## What is expected
Copy everything in the guide to anonymized test data from "- Step 5Run" down to "current production shapes.", word for word.

## Text shown
***

How to make anonymized test data from a production csv
- Step 1Export the production tables you need as fixtures — Dump the tables your tests touch (e.g.
customers,orders) to CSV. If you'll need joins to work in the test DB, export the related tables together so you can hash their shared keys with one consistent salt. - Step 2Drop the first CSV onto the anonymizer above — It parses in your browser — the production file isn't uploaded. Auto-detect pre-fills hash rules for recognised PII headers. The first row must be the header row, since rules target columns by name.
- Step 3Hash the keys that must still join — For every column that's a foreign key across tables (
customer_id,account_ref), add a hash rule and set a salt. Deterministic hashing guarantees the same value maps to the same token, so the relationship survives. Note the salt — you'll reuse it on the related tables. - Step 4Mask, redact, or drop the rest of the PII — Mask emails/phones to keep a realistic shape for UI tests. Redact free-text that might leak PII but whose presence you still want. Drop columns your test schema doesn't have. Leave purely analytic columns (plan, status, amounts) without a rule so they pass through verbatim.
- Step 5Run it on every related table with the SAME salt — Repeat the hash rule (and salt) on
orders.csv,invoices.csv, etc. for the shared key. Because the hash is deterministic,customer_id1001 becomes the identical token in every file — so loading them into the test DB preserves the joins. - Step 6Download the fixtures and load them into staging — Each download saves as
<name>.anon.csv. Load them into your test database or commit them as fixtures. The row counts and distributions match production; the PII is gone. Re-run any time you need a fresh fixture from current production shapes.
Strategy choice for test fixtures
Which strategy to use per column when the goal is realistic, safe test data.
| Column type | Best strategy | Why |
|---|---|---|
| Foreign key (customer_id, account_ref) | hash (shared salt) | Deterministic — same value → same token, so joins survive across files |
| Email / phone for UI tests | mask | Keeps a plausible shape (****1234) so templates and inputs render |
| Name | hash or mask | Hash if you only need uniqueness; mask if a test reads a partial name |
| Free-text notes | redact | Blanks unpredictable PII while keeping the column your schema expects |
| Columns not in the test schema | drop | Removes them so the fixture matches staging without a second tool |
| Analytic columns (amount, plan, status) | no rule | Pass through verbatim so distributions stay realistic |
Why deterministic hashing preserves referential integrity
The same input plus the same salt always yields the same token. That property is what keeps cross-file relationships intact.
| File | Column | Rule | Token for customer 1001 |
|---|---|---|---|
| customers.csv | customer_id | hash (salt: seed-2026) | 9f3a1c70be442d18 |
| orders.csv | customer_id | hash (salt: seed-2026) | 9f3a1c70be442d18 |
| invoices.csv | customer_id | hash (salt: seed-2026) | 9f3a1c70be442d18 |
| customers.csv | customer_id | hash (salt: DIFFERENT) | c1d8...mismatch — joins break |
Tier limits
Browser-side CSV limits. The CSV Anonymizer is Pro.

***

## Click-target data

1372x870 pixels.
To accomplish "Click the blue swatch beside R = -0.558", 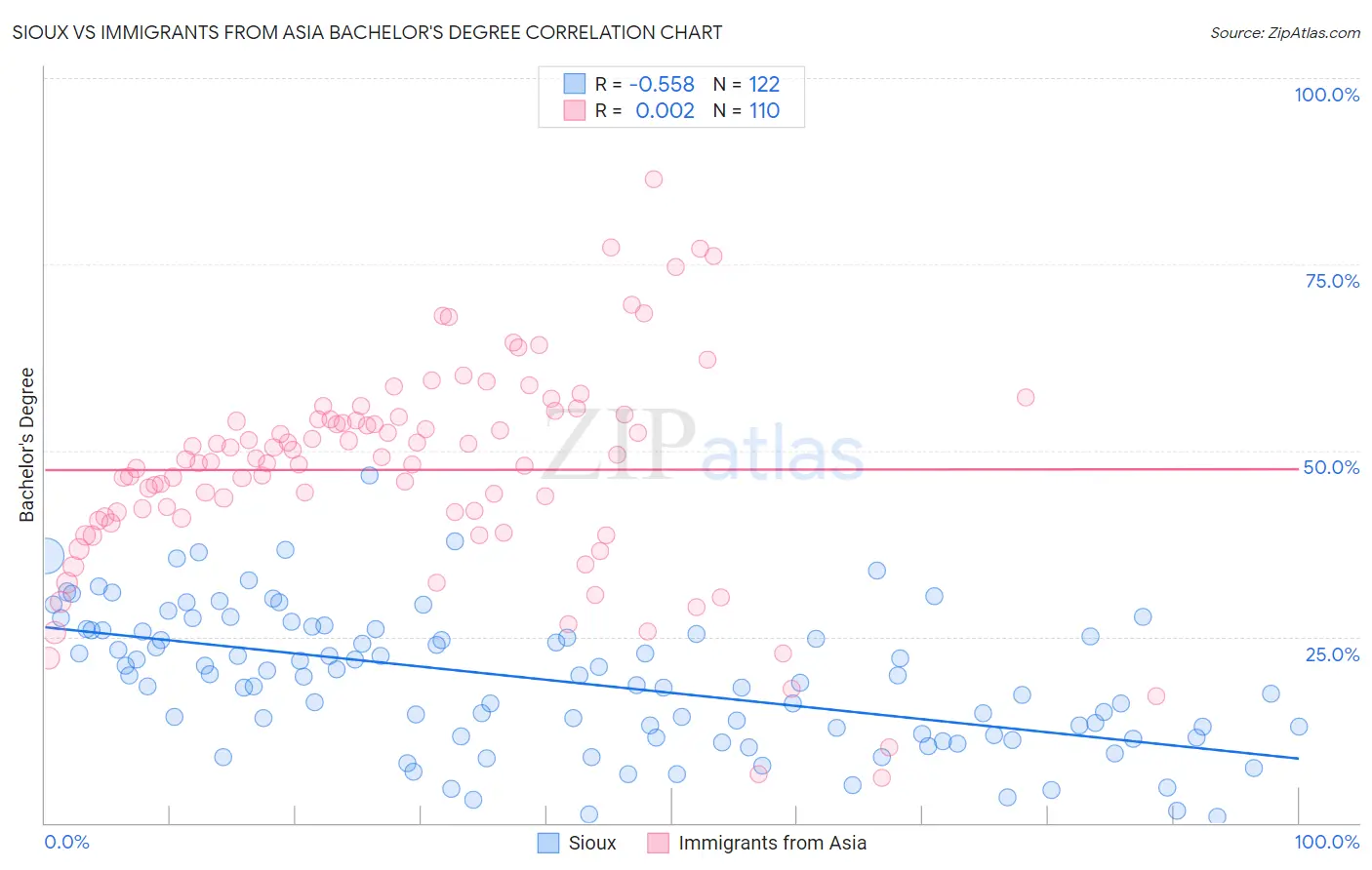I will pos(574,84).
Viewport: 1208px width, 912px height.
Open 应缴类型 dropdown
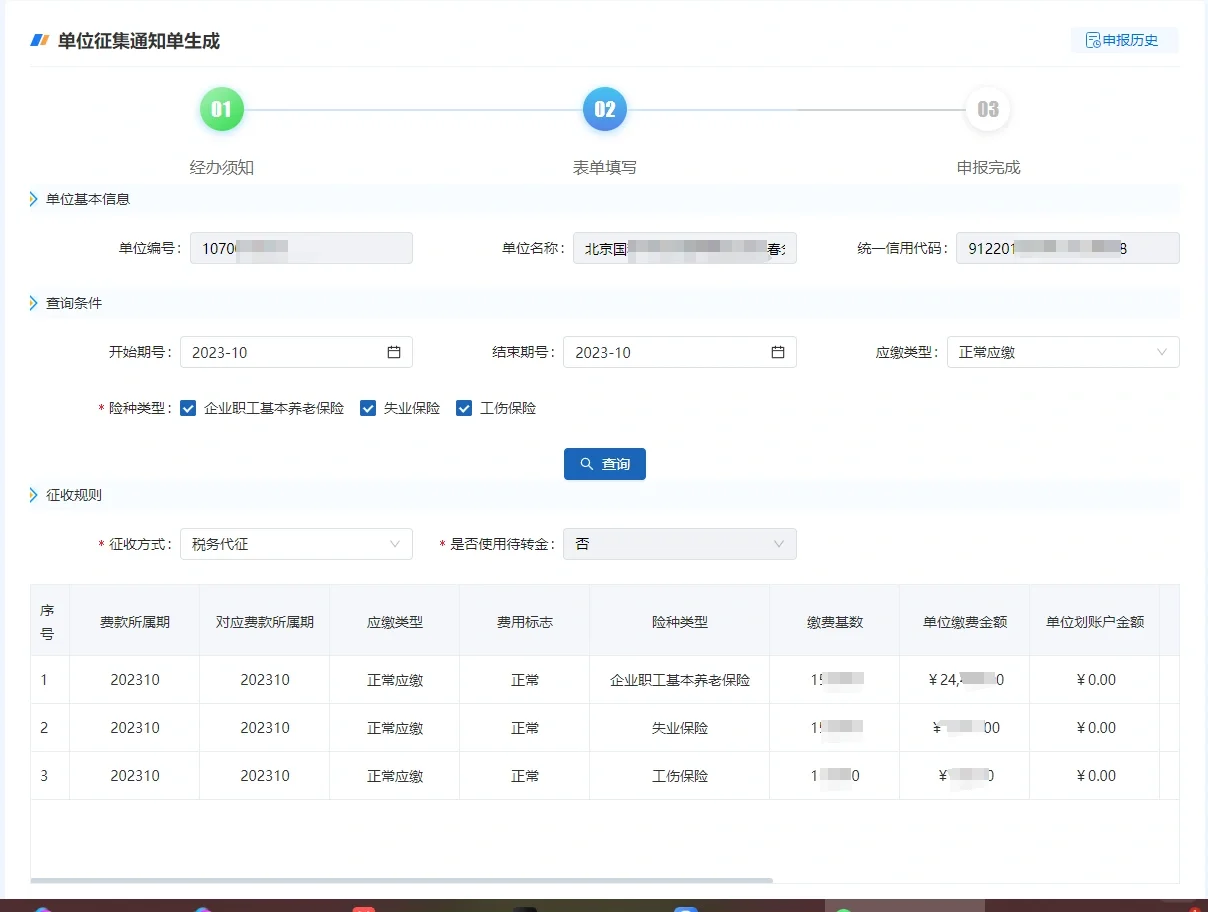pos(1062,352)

***

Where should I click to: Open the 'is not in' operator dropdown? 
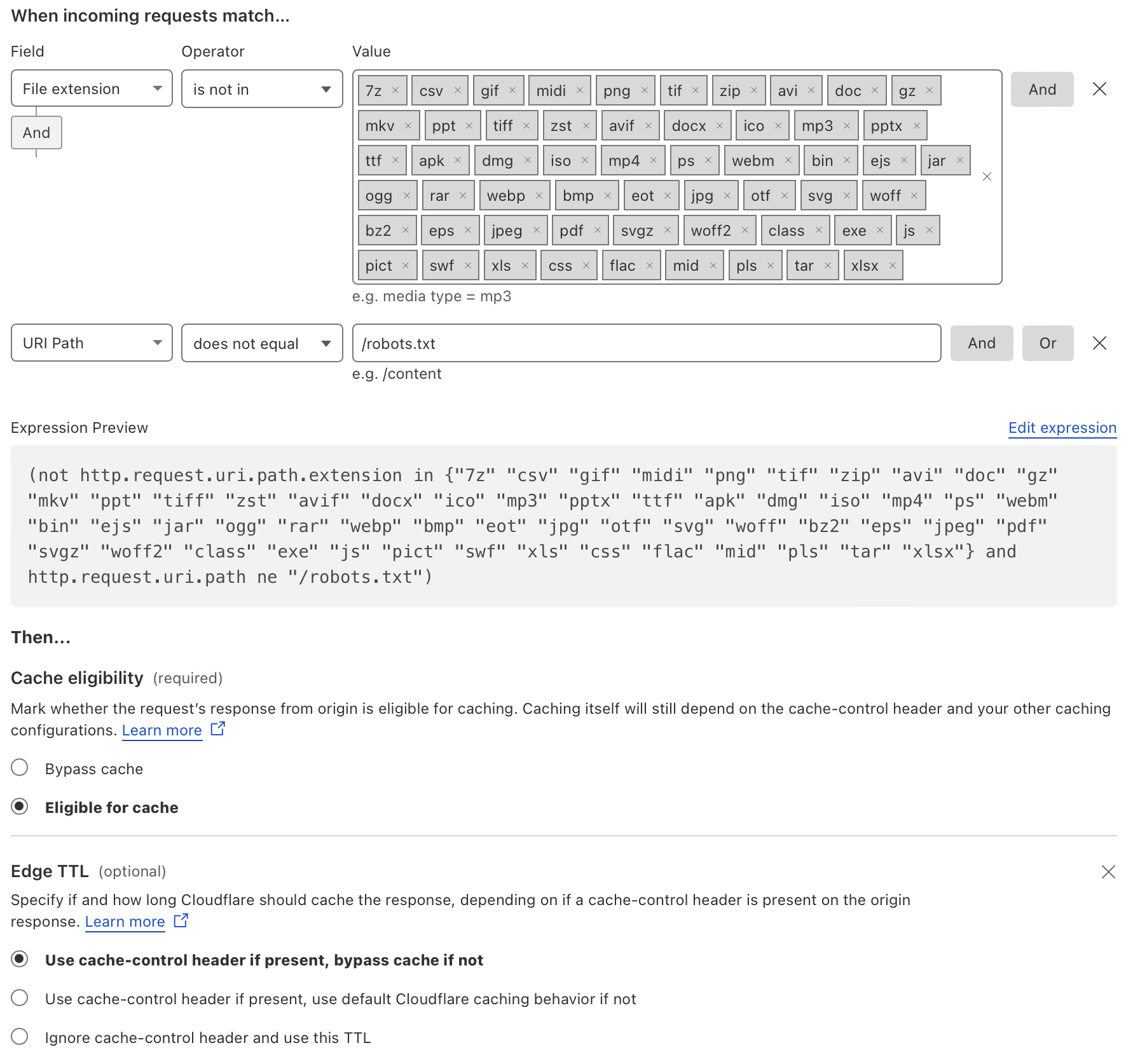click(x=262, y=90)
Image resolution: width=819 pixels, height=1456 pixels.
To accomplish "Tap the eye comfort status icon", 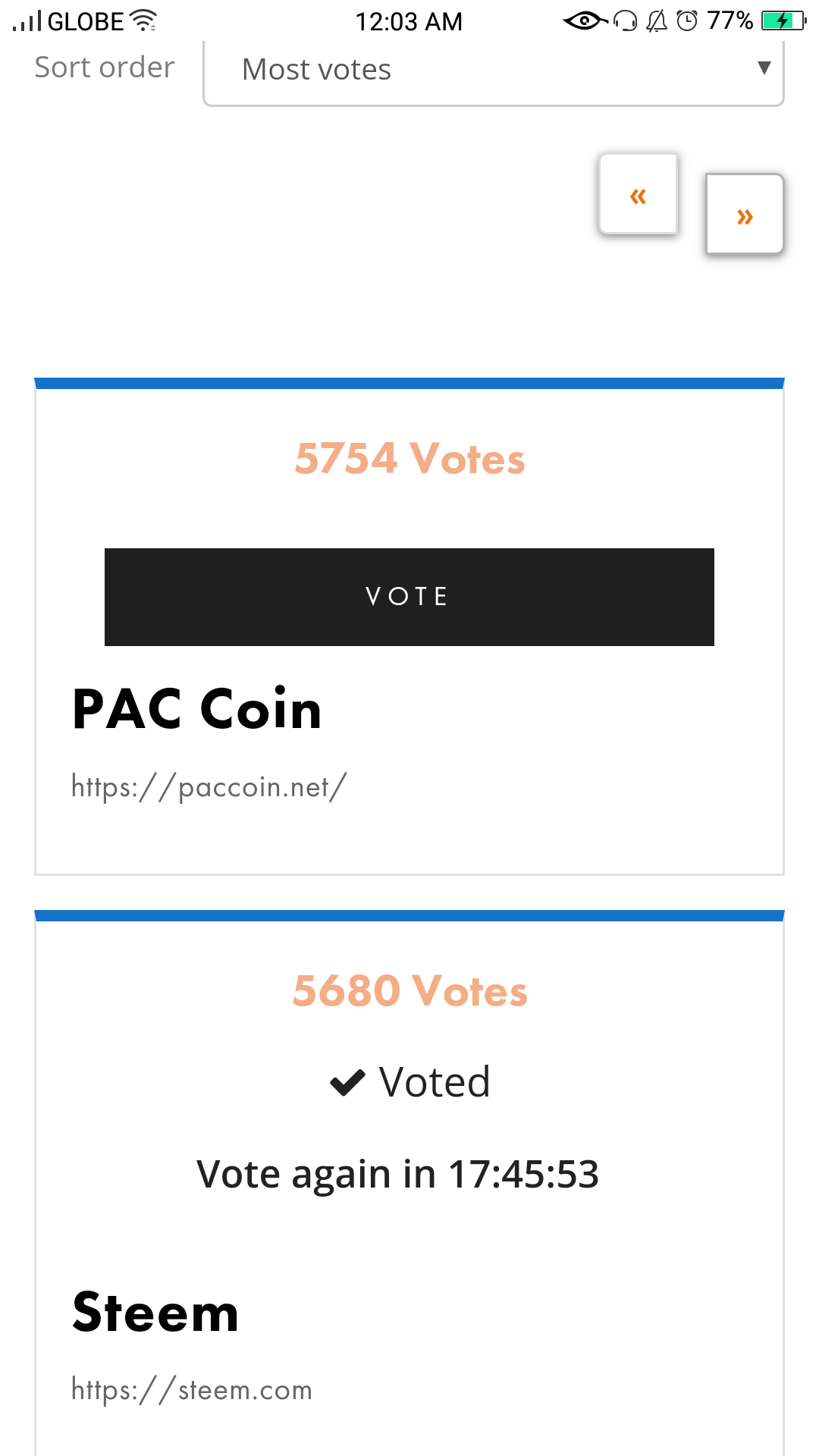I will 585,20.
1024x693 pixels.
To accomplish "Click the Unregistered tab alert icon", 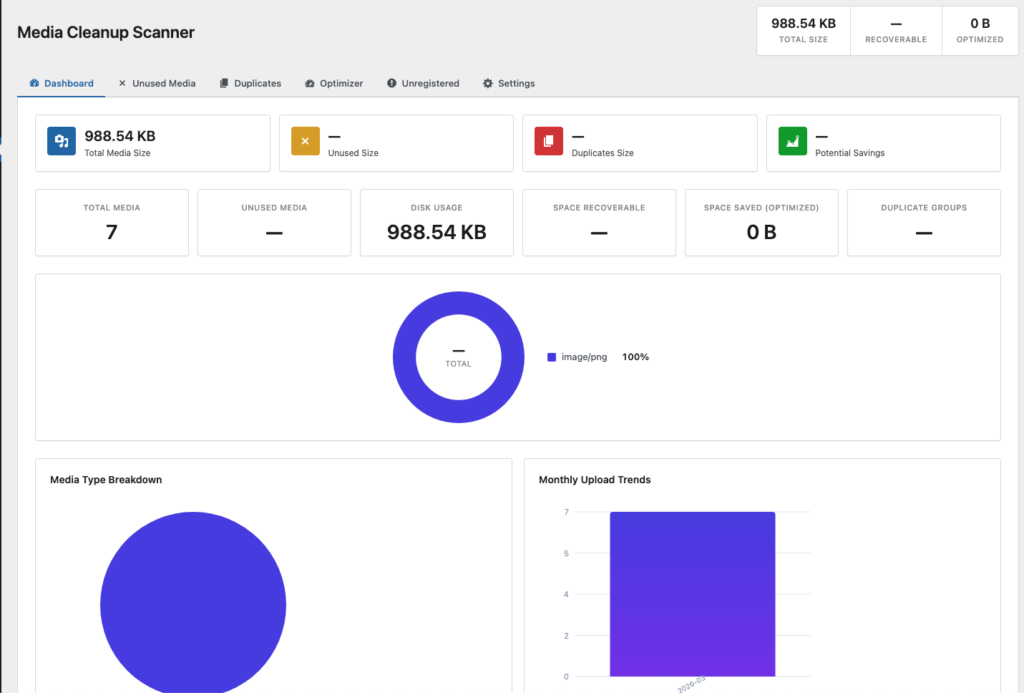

***

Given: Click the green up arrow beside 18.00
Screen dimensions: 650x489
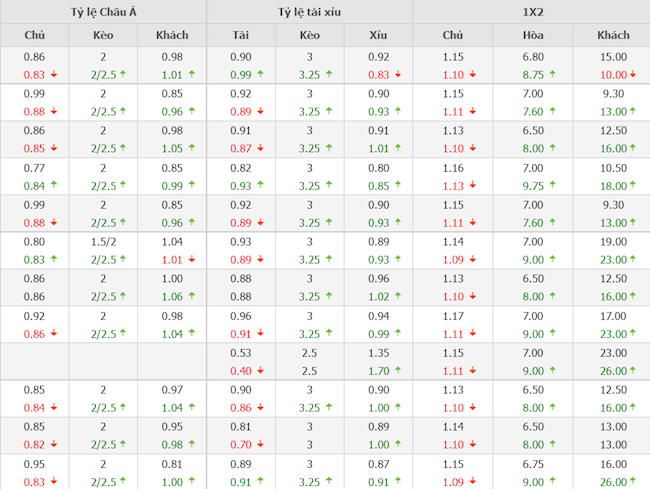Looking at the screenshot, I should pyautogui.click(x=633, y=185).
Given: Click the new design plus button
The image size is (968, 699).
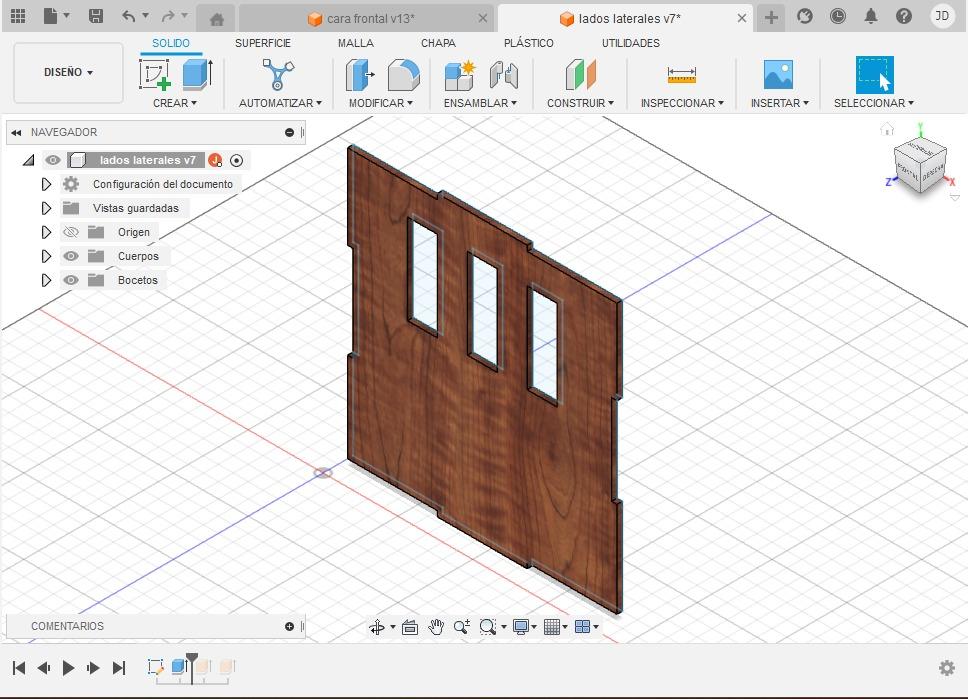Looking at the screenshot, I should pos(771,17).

***

## Expected output
- Step 5Run it on every related table with the SAME salt — Repeat the hash rule (and salt) on
orders.csv,invoices.csv, etc. for the shared key. Because the hash is deterministic,customer_id1001 becomes the identical token in every file — so loading them into the test DB preserves the joins. - Step 6Download the fixtures and load them into staging — Each download saves as
<name>.anon.csv. Load them into your test database or commit them as fixtures. The row counts and distributions match production; the PII is gone. Re-run any time you need a fresh fixture from current production shapes.